I was thrilled because I hadn't visited since I left when I was four years old. The place ought to have changed a lot in six years. And it had. My cousins were all grown up, my then-newly-wed aunts and uncles were beginning to learn the mass difficulty of marriage, and my old home had been occupied by a new family. But it was still home, my first home. 

The four months from July to the end of September were spent in bliss. I had the time of my life: laughing, dancing, singing, spending time with my cousins and attempting to refrain from correcting people's English. I never believed myself to be above anyone there who didn't know English, but it was nice to be fluent in two languages and show off a bit.

Unfortunately, come October, my siblings and I's school asked for our return or face expulsion.  My parents obviously freaked out when the notice came and we hurried back to Canada. I hadn't known then that my life would change drastically.

The year before, on our report cards, we had been assigned the name of our new class and teacher for the upcoming term. All my friends and I were lucky enough to be placed in the same class. We were overjoyed! However, due to my absence for an extended period of time, the class lists had been switched around and I was then put in another class with people I hardly knew.

It was only the fifth grade, but it was damn terrifying, especially  since I hadn't known anyone in my new class.

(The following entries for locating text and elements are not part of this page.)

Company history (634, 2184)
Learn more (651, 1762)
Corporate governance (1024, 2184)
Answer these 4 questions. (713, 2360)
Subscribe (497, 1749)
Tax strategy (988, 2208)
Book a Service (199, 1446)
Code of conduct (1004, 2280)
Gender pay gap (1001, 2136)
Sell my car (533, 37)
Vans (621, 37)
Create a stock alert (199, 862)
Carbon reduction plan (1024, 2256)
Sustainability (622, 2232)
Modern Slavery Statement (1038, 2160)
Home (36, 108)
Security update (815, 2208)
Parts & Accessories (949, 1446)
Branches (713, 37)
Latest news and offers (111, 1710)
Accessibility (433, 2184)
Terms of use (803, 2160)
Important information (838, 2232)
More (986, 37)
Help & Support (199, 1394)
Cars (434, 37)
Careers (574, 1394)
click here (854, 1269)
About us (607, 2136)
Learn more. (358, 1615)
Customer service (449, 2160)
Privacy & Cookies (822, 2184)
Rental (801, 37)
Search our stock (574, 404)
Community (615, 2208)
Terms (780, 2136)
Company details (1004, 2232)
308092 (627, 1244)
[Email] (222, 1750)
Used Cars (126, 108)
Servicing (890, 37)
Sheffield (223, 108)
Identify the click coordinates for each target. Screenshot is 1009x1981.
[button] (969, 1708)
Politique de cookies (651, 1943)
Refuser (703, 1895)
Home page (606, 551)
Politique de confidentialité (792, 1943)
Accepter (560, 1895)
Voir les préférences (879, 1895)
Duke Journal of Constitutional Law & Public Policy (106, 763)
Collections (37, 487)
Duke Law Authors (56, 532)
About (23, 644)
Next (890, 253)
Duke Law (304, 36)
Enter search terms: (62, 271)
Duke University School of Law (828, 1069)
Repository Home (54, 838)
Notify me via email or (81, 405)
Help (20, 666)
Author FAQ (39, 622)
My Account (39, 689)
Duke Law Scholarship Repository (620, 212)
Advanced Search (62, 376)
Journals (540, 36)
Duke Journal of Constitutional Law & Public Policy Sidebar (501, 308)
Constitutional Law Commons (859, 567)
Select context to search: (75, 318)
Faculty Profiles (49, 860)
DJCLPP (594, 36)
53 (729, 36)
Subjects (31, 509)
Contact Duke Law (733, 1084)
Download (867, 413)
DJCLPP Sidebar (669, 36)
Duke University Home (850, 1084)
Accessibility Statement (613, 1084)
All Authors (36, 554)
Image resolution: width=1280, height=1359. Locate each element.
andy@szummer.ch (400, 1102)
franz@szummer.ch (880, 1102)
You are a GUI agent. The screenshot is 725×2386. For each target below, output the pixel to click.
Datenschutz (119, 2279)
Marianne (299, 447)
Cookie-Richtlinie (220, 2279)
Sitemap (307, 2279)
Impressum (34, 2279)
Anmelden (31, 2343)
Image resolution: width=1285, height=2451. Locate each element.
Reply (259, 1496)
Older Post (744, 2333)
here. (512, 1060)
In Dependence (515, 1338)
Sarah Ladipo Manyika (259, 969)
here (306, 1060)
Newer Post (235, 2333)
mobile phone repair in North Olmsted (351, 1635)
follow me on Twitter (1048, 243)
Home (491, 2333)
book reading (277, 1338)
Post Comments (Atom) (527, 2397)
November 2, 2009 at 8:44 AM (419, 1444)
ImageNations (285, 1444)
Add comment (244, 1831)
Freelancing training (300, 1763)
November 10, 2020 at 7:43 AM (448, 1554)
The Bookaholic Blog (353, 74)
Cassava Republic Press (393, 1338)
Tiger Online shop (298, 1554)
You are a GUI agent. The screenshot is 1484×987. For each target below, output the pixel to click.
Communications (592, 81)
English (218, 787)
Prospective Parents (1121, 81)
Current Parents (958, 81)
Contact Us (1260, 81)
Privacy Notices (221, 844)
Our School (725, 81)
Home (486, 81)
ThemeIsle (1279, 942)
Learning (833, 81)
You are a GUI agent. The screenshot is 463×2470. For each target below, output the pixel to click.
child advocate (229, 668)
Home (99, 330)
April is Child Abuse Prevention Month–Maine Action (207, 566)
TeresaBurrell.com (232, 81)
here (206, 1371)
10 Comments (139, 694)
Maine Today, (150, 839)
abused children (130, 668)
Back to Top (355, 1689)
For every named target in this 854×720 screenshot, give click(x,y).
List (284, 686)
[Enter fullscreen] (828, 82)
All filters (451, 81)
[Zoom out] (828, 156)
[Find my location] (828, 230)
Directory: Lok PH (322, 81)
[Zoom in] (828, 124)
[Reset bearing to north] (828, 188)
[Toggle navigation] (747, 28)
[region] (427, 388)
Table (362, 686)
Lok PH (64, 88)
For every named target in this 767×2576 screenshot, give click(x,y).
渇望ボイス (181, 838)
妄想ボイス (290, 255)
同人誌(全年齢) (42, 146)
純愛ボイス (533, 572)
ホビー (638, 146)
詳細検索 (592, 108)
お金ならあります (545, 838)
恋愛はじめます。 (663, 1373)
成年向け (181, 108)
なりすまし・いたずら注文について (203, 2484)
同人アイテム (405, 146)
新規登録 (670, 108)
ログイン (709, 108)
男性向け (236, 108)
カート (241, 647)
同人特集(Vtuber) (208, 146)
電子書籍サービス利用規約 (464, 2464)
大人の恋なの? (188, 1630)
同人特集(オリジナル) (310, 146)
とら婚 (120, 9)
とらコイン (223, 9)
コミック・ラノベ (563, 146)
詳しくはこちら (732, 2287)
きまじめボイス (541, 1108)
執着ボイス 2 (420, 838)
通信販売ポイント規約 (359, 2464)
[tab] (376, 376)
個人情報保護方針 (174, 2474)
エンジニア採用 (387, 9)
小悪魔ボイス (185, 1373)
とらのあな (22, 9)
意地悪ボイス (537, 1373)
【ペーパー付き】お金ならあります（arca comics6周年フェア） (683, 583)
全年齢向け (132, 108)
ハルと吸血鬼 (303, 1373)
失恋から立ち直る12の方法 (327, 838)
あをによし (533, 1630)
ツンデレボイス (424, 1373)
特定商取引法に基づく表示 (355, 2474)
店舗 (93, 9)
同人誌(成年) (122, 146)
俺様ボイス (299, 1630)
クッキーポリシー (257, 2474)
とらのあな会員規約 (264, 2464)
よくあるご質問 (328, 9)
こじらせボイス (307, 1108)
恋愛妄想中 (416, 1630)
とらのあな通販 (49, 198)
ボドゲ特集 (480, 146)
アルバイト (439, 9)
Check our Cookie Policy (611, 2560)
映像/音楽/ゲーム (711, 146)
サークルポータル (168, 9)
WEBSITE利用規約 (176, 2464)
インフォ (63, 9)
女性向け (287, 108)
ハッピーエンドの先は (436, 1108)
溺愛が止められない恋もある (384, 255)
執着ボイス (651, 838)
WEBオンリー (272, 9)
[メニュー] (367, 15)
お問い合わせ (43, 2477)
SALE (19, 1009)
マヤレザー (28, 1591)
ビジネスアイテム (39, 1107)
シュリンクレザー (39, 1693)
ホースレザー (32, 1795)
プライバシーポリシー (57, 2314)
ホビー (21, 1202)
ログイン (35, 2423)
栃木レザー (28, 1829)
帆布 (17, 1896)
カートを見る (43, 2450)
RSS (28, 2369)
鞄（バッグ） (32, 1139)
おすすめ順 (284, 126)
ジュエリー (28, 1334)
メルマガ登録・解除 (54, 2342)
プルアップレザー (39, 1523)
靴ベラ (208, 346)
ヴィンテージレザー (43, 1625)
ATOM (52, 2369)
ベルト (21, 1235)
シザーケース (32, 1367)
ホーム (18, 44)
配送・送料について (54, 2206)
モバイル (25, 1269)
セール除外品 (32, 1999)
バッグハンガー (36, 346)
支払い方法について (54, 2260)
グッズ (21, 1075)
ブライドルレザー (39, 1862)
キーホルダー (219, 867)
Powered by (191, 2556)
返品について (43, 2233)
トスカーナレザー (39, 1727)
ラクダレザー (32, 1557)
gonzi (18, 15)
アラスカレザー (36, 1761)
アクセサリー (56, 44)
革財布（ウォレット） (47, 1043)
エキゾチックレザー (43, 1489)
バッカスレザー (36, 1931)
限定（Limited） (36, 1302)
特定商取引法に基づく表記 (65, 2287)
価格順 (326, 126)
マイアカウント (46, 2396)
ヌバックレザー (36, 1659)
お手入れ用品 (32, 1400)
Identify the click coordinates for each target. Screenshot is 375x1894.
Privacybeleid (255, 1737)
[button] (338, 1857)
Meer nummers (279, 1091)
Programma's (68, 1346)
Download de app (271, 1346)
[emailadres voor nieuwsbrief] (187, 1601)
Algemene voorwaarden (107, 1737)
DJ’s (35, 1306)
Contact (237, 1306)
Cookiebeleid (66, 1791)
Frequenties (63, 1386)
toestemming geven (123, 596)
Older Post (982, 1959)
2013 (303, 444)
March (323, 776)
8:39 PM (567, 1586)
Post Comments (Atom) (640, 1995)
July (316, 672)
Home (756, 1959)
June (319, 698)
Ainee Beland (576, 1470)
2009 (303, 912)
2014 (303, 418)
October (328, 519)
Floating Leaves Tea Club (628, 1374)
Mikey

However, despite my lack of familiarity, every person I met was incredible in their own sense. From each of them, I learned so many things; things that carry through with me even now. I remember meeting two very kind girls who were the first to speak to me named Danielle and Robin. They were already friends and were sweet enough to ask me to sit with them during the class's daily reading circle where our teacher would read one chapter of a book to us while we listened intently. Danielle and Robin then went on to ask me to lunch and spend recess with them, as well. I was so grateful. Not only had they made my transition from knowing no-one to knowing a few people easy, they also proved to me how kindness can lead wonderful new friendships.

We were friends for a while, but even though, there were a few times where I was the last to leave the classroom for lunch period in fright that no one would want to spend time with someone like myself. I was horribly awkward and lacking in social skills. My teacher noticed this and jumped at the opportunity to show me something that has since changed my life...books. 

Years before in school, books were merely something I was forced to read as a part of the English curriculum. Yet, after the brilliant introduction from my fifth grade teacher, I was enthralled with the beauty of literature. Thus, starting my future fiction-writing career.

It began with the Horrible Harry series by Suzy Kline, Cam Jansen by David Adler, and Sideway Stories from Wayside School by Louis Sachar. These books were the foundation upon which my fascination and interest in the fiction world was built. I would read from them the Horrible Harry and Cam Jansen books daily, and look forward to hearing an installment of Sideway Stories from Wayside School as an audio-book with my whole class. These books were funny and sparked joy within me with every word.

I am so incredibly thankful to my fifth grade teacher for helping me find these amazing books and showing me how much more there was to life than my boring routine. These books allowed me escape from my large family, created entertainment other than television on Friday nights, and sought me through difficult times.

These days, I read more advanced novels (obviously), however, I will never forget my roots; the place where my love for English literature first sprouted. Because of my wonderful teacher and her kindness, I was able to find something in myself I never would have found on my own. I owe so much to her.

And thank God, I came back to Canada late, or else I never would have ended up in her lovely class.

Fate really does know what it's doing.